Here’s the thing - I love Spike. If I deny the existence of Seeing Red, he stays in a constant struggle for top placing on my “Favorite Vampires With Souls” list. And, depending on the week, he even occasionally shoves Captain Forehead away from #1. I know he’s not everyone’s favorite, but I find him an endlessly entertaining and often ridiculous ray of leather-clad sunshine.
Generally, I even liked what IDW did with their Spike-centeric stories. I always feel that, if there’s a character in the Buffyverse that can carry the slightly (more) ridiculous storylines, the (even) flashier characters – an army of ninja puppets; a giant, floating fish; a supernatural rehab center; a steampunk spaceship manned by giant bugs; a world torn completely free from continuity – it has to be Spike. So, when Dark Horse reclaimed all of the Buffyverse characters, I was geeked. When Spike played a part in Buffy Season 9, I was thrilled. And when Spike left for his own series? Giddy.
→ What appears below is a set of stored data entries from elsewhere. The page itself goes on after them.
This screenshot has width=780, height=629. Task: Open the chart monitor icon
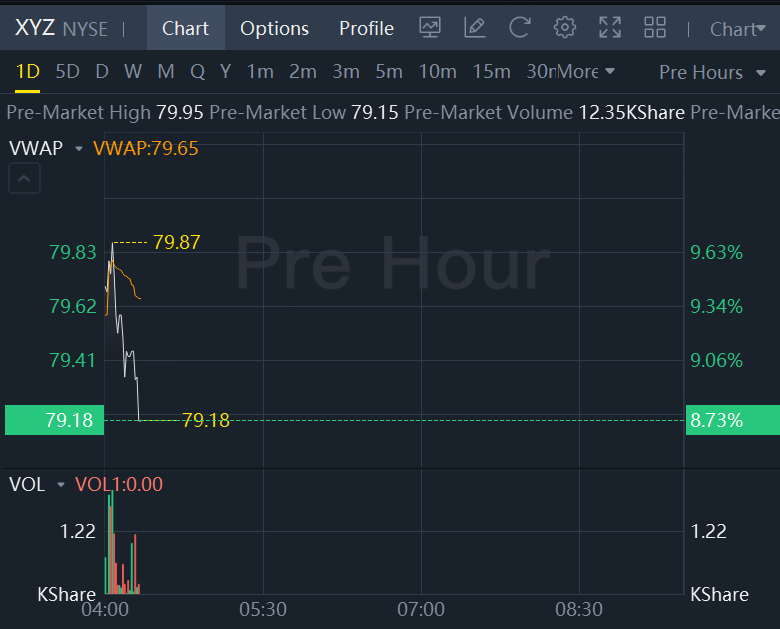pyautogui.click(x=430, y=28)
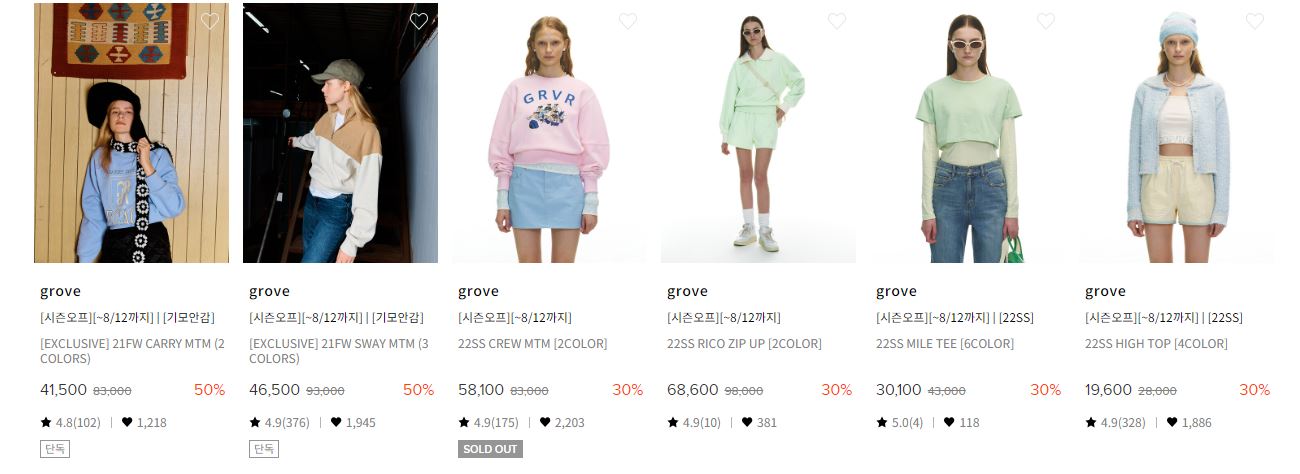This screenshot has width=1300, height=474.
Task: Favorite the 22SS CREW MTM pink sweatshirt
Action: pyautogui.click(x=628, y=21)
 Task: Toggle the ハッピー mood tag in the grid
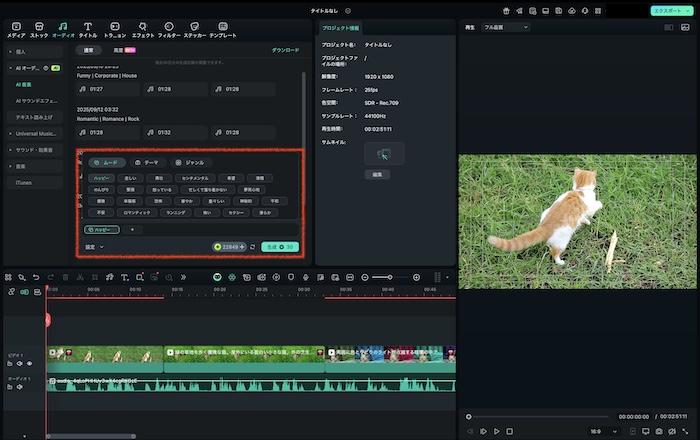[101, 176]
Spike issue #1 channels that elation into a somewhat mopey start. Spike, having had his heart tromped on by Buffy yet again, has gone off to pout and brood. Since he has a spaceship and an army of bugs at his disposal, he can take the art of pouting to new heights – namely, the dark side of the moon. Here, Spike does what any heartbroken vampire with a soul would do: wallow. Wallow and listen to moody music and sit in the dark and question his place in life. He’s a pint of Chubby Hubby away from a bad chick flick as he lingers over Buffy’s hairbrush, drinking himself silly while clutching one of her shirts.
In addition to being downright hilarious, Spike’s wallowing is also a handy way to catch up on what you might have missed in Buffy Season 9 – namely, Buffy treating Spike as her dark place and Spike having enough of it (a struggle that’s been going on since Buffy Season 5). He’s turned away from her world, giving up on his project of making the onboard solarium a bright spot for Buffy to enjoy, turning instead to various Spike-soothers like drinking and smoking and brooding like Angel. Spike has finally, actually, absolutely – no, for real this time – walked away from being Buffy’s on-demand entertainment. Stumbled away, actually, given the amount of drinking he does in the first pages.
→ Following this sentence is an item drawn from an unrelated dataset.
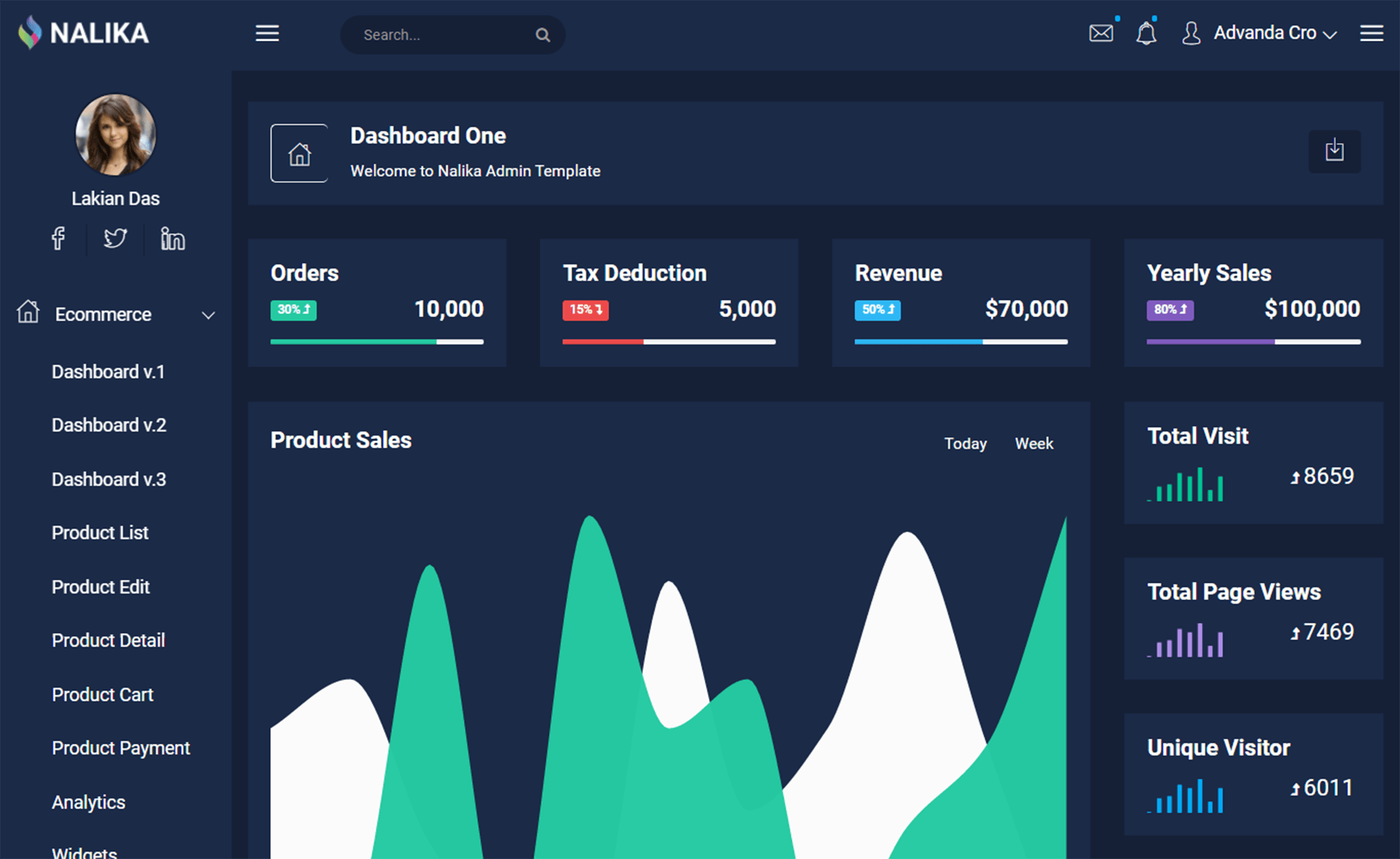Click the hamburger menu icon top-left
The height and width of the screenshot is (859, 1400).
coord(266,34)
The bugs are worried, though, that their badass leader isn’t very badass and probably not up to leading in this state, so they band together and ominously decide that “steps will be taken.” Mutiny on the HMS RaidBait seems likely as the bugs grab Spike, throw him into the solarium and raise the blinds.
Of course, they neglect to mention that one of those “steps [that] will be taken” is to filter out the vampire-harming rays, leaving Spike to enjoy the view from a beach chair, tanning goggles on and umbrella drink in hand.
There is something so awkward yet so captivating about the sight of Spike wearing swim trunks and tightly-laced combat boots. Don’t pause too long to consider why he owns floral swim trunks (Did he just like Xander’s clothes in “Doomed?” Is he a bit whimsical under all of the black leather? Neither would be shocking.) Thankfully, he takes time out from striking dashing if ridiculous poses to discuss what he wants in life and why he’s so willing to lie to himself about it. Spike gets introspective… starts to sort things out… is on the edge of breakthrough… thinks the bugs might be mocking him… and then – fump! – giant moon frog against the glass.
Spike gets annoyed and puts his clothes back on while spacesuit-clad bugs get eaten and a moon frog thwips his way through the corridors.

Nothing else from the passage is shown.